Frank Auerbach

Frank Auerbach at Tate Britain


Primrose Hill, Autumn Morning, 1968

The show, currently at Tate Britain, selected by Auerbach himself includes eight or 10 paintings, mostly private loans, from each of the past six decades.
“It is the architecture that gives his paintings such authority,” Lucian Freud noted. “The composition is as right as walking down the street. The weather changes, so does the light.” His painterly approach moves in sync with developments to the city itself. Standing before “Winter Evening, Primrose Hill Study” (1974-75), a spiky pattern of thick black lines — trees, poles, fences — flaring from a damp green rectangle amid patches of sombre red and far-apart streetlamps, one remembers viscerally chilly, dark, empty, large-skied 1970s evenings.
In portraits, too, Auerbach’s shift is from opacity to clarity, impasto to greater fluidity, darkness to luxuriant colour.

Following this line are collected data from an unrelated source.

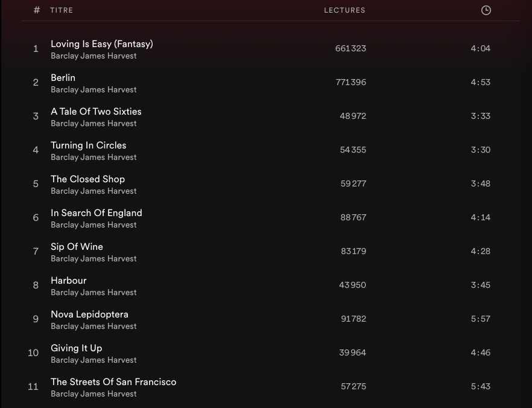Select the track Loving Is Easy (Fantasy)
Viewport: 532px width, 408px height.
(102, 44)
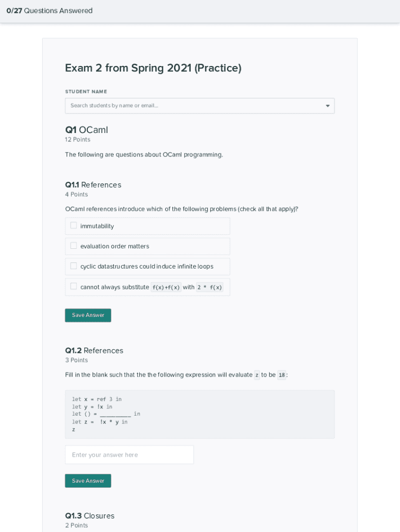The image size is (400, 532).
Task: Check the immutability checkbox
Action: [x=74, y=225]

Always hints of posture, gesture, gaze, define the individual aura of sitter and milieu. 

Auerbach seeks “to pin down an experience in its essential aspect before it disappears”, in a raw idiom born of the postwar conviction that to sustain figuration, as Bacon foresaw, “reworking the image will demand more and more profound, sensational and evocative ways” of handling paint.

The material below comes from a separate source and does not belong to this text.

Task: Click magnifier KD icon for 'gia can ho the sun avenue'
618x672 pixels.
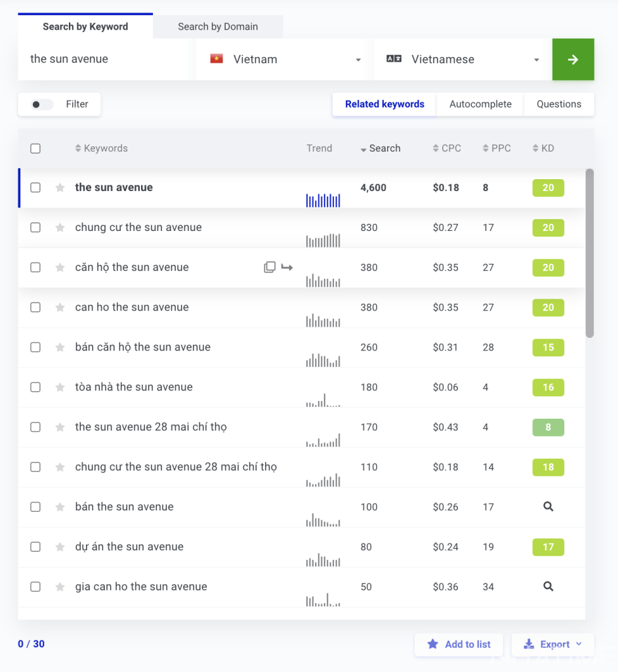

No living British artist has grasped that nettle more inventively and intelligently than Auerbach. “Painting for me is a set of connections,” he says, “a set of sensations of conflicting movements and experiences, which somehow one hopes has congealed or cohered or risen out of the battle into being an image that stands up for itself.” Many magnificently memorable images stand up for themselves in this memorable exhibition.